Divorce Centres… One Year On

Posted on June 24, 2016

On Tuesday 21 June 2016, Jefferies’ Karen Dovaston, Senior Solicitor, chaired a seminar at The Law Society in Chancery Lane. The seminar intended to reflect on the Bury St Edmunds Designated Divorce Centre on the first anniversary of its launch. Bury St Edmunds (BSE) covers the London and south East region; making it arguably the largest area geographically and in terms of assets and asset values. There were a number of legal professionals on the panel including Her Honour Judge Lynn Roberts, the Judge who was overseeing BSE at its inception; she still keeps an eye and visits regularly. Also present was John Miller from HMCTS (HM Courts & Tribunals Service) who was the unlucky soul given the task of getting BSE up and running.

So, what did we learn about the Bury St Edmunds (BSE) Centre?

  • BSE processes about 40% of all the divorce work across England and Wales which is between 40,000 to 45,000 divorce petitions per year. They are on track to process around 43,000 this year.
  • There are 67 court staff at BSE including 7 staff dedicated only to answering the telephone enquiry line who could be deployed in other ways if the phones calls dropped back.
  • BSE receives around 1,200 items of post per day, including 250 to 300 petitions and in addition, about 150 emails per day. That is a lot of post to get through.
  • BSE receives approximately 700 telephone calls A DAY!
  • BSE has to return unprocessed around 38% of divorce petitions it receives because of errors in the paperwork or things that are missing. They do not want to. It is not their aim to be difficult. They genuinely want to be able to process the papers and do a good job but there are some things that are so basic, they have to be corrected at the outset.
  • HMCTS recognise that they struggle to cope with ‘spikes’ of increased work. HMCTS model the staffing requirements against the likely level of influx of work. If that influx suddenly increases, then HMCTS cannot respond quickly enough. A recent influx of work to BSE from other areas caused a spike that correlated to requiring 20 extra staff at the court office; staff that were not there and so everything slows down.

So, what is our advice if you are getting divorce?

Well, we would advise that you are fully happy with your chosen Solicitor given the magnitude of getting divorced. You should ensure that your solicitor is organised, driven by client care, thorough and conscientious when creating or compliling the necessary documents. You need to be confident that your solicitor is competent at even the basics.

At Jefferies we pride ourselves for our competence but also on client care and case management; we have recently been recognised by Lexecl for this.

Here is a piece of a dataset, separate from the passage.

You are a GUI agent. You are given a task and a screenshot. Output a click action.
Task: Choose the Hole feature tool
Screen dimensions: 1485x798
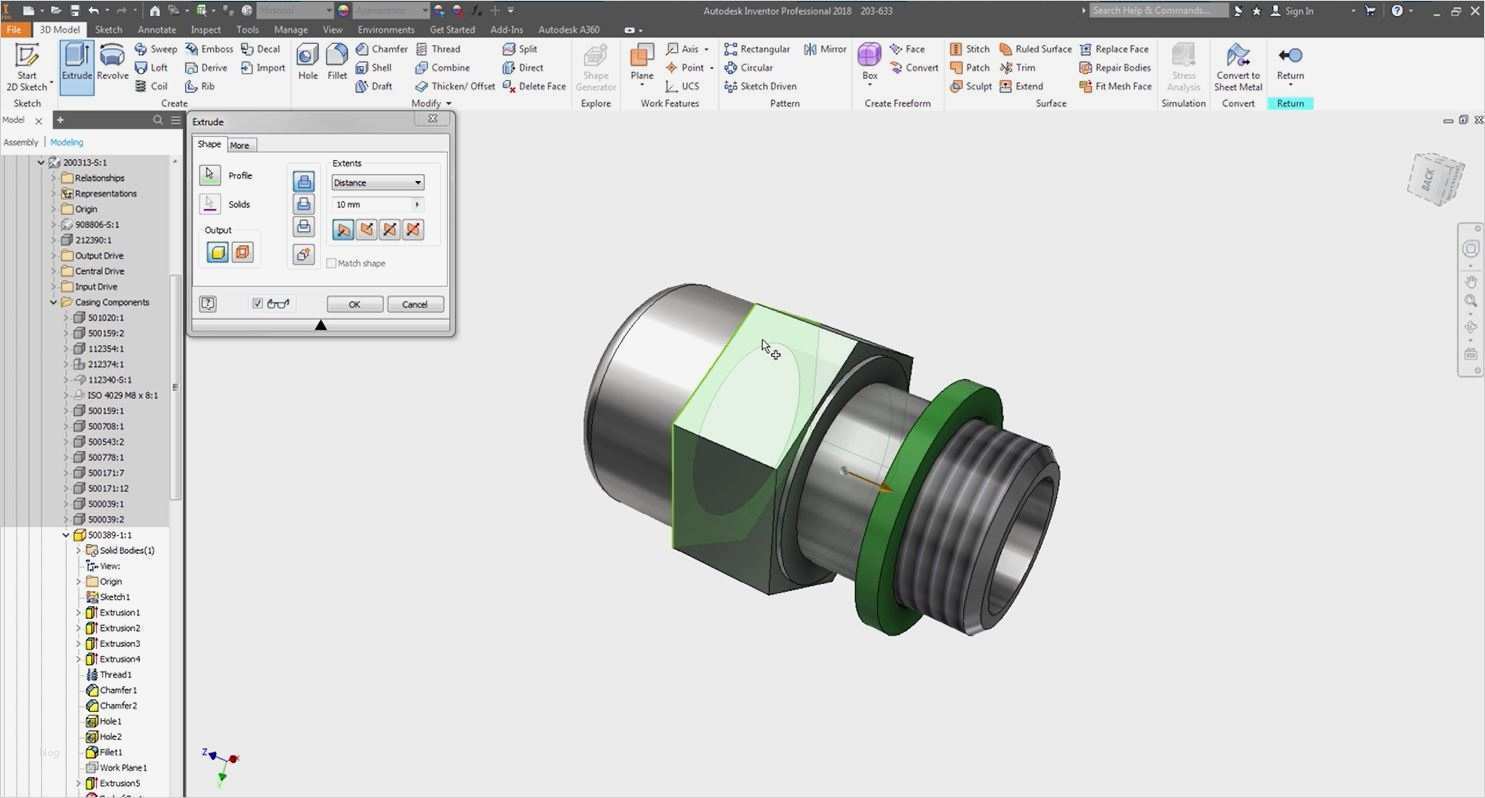(x=308, y=62)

Some of the most common errors from solicitors that we have seen include:

  • Not enclosing the fee or fee remission form
  • Not enclosing the statement of reconciliation.
  • Not having an address for service on the petition.
  • Not sending in the original marriage certificate and sending only photocopy. You have to have the original and if you cannot produce it, you have to file your undertaking form to do so when you lodge the petition and then lodge the marriage certificate when you promised to do so. If you haven’t got the marriage certificate and you are unlikely to get it (Egypt, I am looking at you), make an application for permission to issue without it, explaining why you haven’t got it in a statement in support.
  • If the marriage certificate was issued abroad, not getting a certified translation in English.
  • Not completing the statement in support of the petition carefully i.e. missing some of the boxes or not producing an exhibit when there is one. Festina Lente, people.

We also looked at the difficulties for litigants in person (LiP). Again one of the issues that arose when discussing LiPs was that they may not conduct the matter to the highest standard and thus doing themselves a disservice during an already stressful time. A LiP will not be able to necessarily access as much information as a qualified solicitor; they are unable to source legal advice which means that they may not have the strongest argument when petitioning for divorce. It can be not only emotionally draining, but it can also potentially become very expensive and a drawn out process for LiPs.  A solicitor is able to represent your best interests and often get the result you want quicker.